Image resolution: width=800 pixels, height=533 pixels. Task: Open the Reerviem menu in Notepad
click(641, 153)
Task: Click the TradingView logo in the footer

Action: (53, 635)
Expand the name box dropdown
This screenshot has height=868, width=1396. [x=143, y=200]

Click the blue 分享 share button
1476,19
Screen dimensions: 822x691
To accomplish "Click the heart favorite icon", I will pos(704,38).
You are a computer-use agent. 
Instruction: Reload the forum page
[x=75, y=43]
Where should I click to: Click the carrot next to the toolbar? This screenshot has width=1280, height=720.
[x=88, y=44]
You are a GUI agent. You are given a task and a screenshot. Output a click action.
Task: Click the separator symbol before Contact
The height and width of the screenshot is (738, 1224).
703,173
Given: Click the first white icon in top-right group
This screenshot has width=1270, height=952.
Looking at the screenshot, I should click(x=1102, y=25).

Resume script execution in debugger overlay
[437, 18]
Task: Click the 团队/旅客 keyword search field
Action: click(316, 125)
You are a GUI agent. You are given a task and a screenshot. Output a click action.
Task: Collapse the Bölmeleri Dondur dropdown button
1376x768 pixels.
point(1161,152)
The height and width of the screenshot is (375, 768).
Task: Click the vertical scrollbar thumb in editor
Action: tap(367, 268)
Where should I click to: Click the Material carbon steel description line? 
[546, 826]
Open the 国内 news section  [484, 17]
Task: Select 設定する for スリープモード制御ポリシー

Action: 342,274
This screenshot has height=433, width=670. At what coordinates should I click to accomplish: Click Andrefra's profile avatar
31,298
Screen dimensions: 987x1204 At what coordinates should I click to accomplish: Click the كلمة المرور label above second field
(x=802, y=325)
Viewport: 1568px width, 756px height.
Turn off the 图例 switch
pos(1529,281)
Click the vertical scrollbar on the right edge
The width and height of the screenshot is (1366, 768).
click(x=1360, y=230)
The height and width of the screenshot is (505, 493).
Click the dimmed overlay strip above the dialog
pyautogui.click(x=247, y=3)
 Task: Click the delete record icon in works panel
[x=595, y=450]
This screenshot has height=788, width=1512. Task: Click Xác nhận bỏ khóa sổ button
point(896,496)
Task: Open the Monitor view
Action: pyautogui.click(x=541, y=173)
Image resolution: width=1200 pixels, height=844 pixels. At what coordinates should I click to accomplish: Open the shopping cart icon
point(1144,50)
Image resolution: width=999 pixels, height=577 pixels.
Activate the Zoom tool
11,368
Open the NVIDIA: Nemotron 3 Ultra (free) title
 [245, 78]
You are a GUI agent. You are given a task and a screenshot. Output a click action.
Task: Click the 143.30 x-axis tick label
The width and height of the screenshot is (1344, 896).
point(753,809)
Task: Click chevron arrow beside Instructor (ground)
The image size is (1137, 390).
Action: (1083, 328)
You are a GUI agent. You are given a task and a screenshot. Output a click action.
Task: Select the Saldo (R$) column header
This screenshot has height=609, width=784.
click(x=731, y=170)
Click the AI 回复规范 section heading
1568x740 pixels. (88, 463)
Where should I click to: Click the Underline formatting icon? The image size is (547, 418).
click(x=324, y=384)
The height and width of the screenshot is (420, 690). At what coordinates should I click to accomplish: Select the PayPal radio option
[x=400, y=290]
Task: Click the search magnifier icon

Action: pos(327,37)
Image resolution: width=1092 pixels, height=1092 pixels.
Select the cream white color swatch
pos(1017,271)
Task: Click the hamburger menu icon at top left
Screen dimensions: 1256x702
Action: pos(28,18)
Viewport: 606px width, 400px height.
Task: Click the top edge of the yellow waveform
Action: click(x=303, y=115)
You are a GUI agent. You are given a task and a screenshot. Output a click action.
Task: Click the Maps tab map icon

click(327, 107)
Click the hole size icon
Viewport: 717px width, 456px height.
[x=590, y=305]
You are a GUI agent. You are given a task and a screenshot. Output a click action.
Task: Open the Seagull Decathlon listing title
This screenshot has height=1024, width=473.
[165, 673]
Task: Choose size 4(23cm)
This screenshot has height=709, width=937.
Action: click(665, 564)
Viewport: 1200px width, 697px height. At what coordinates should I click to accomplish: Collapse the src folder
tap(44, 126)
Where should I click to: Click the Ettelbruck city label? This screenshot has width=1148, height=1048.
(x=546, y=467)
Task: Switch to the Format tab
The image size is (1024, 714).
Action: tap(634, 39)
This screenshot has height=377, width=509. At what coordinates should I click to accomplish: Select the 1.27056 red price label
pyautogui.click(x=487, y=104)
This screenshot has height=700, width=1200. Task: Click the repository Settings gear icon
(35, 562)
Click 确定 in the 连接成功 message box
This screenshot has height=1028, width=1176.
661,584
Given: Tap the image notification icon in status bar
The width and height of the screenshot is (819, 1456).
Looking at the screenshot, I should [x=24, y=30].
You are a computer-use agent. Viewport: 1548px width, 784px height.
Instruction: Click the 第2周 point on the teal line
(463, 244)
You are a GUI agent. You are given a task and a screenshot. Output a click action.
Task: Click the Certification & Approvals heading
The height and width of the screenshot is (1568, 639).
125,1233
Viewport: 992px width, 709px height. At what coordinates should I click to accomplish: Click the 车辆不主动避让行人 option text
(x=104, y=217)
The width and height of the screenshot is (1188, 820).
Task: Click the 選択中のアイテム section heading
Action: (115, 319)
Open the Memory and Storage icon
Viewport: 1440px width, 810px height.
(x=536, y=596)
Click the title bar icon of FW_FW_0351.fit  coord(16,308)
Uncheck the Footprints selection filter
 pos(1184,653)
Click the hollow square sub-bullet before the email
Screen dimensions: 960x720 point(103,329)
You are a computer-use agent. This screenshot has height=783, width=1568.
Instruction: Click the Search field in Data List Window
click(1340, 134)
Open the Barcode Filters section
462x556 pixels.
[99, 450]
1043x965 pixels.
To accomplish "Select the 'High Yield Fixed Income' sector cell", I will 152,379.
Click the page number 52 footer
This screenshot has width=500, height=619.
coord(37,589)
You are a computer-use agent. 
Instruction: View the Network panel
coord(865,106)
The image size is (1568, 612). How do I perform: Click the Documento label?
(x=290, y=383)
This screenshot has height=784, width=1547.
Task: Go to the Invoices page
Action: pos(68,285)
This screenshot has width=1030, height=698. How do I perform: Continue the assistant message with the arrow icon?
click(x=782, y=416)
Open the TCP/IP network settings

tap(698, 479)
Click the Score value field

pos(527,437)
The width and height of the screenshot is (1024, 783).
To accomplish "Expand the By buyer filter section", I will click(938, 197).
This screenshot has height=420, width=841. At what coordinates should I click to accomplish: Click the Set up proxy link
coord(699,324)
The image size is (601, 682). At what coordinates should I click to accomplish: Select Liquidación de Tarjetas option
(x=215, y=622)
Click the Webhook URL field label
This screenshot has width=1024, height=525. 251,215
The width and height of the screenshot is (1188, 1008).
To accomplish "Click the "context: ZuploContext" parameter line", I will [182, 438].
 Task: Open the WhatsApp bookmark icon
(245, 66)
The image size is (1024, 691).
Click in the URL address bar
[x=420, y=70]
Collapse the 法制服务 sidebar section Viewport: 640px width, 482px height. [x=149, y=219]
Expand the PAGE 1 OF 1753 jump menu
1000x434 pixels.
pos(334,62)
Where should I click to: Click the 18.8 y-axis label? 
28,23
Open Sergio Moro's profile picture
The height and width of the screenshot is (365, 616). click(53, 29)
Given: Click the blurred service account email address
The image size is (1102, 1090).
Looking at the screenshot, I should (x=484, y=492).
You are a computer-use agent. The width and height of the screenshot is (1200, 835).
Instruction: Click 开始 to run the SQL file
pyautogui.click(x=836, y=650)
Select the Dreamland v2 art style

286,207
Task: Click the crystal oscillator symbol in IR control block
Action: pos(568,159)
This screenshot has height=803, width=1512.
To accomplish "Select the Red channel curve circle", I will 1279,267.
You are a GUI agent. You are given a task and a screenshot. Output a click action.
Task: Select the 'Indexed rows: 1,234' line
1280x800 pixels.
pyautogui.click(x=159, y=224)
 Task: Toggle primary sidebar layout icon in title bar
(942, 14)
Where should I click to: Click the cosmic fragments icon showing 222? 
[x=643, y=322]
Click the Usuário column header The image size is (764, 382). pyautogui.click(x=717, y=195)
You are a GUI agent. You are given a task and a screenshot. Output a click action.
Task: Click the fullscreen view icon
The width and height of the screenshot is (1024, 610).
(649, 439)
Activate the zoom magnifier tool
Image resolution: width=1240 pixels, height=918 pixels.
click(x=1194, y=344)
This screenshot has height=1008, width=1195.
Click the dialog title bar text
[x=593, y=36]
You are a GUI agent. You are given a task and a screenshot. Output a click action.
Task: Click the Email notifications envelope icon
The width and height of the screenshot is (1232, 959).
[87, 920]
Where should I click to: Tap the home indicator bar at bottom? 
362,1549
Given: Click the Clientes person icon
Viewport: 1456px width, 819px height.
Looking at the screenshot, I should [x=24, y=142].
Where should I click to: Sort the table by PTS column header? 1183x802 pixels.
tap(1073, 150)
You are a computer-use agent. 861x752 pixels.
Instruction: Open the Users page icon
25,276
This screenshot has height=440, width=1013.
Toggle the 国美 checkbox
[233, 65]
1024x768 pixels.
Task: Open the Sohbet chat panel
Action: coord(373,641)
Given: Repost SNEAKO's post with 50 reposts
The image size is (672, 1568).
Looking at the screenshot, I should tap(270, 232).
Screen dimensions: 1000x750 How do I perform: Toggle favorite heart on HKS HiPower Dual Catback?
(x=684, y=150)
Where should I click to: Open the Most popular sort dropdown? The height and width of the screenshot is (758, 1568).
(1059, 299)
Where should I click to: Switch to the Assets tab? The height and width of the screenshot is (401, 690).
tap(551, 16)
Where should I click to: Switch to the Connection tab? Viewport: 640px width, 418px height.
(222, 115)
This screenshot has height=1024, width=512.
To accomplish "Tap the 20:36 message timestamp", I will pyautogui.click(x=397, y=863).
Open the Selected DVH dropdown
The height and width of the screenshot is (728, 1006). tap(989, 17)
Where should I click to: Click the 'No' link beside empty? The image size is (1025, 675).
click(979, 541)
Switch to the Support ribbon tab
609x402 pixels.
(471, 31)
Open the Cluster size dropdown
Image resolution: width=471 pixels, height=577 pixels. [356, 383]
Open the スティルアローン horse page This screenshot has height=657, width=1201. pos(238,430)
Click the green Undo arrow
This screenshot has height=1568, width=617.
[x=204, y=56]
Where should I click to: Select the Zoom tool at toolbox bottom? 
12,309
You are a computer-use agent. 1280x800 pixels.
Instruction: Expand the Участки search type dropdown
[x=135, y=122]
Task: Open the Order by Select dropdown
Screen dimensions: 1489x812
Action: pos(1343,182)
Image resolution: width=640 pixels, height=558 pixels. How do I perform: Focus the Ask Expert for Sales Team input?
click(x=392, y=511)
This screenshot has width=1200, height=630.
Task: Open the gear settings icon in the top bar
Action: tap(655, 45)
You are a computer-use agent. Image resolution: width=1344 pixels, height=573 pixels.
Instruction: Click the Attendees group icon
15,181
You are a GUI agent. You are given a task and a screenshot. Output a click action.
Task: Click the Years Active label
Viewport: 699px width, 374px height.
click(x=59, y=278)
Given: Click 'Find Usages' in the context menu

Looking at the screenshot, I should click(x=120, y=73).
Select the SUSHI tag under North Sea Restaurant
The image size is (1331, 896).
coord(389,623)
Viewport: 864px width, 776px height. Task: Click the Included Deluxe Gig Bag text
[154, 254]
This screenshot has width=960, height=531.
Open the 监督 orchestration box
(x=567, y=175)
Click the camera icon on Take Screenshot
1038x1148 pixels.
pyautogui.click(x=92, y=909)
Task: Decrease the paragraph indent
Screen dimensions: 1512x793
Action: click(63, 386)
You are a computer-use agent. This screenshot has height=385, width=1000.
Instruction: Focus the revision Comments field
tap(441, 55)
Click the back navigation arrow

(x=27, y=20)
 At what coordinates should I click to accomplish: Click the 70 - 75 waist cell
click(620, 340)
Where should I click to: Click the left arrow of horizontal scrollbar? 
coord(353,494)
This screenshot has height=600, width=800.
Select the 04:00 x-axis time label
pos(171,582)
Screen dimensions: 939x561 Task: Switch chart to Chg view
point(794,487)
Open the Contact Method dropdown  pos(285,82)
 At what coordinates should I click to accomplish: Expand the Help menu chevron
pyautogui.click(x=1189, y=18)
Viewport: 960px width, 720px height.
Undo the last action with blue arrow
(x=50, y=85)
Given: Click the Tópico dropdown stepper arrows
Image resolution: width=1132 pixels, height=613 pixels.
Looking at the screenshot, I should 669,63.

******************************

• **Prompt**
I'd like every line with the string "Contact" copied from the listing.

• **Result for this exercise**
Task: Click the separator symbol before Contact
Open the Contact Method dropdown  pos(285,82)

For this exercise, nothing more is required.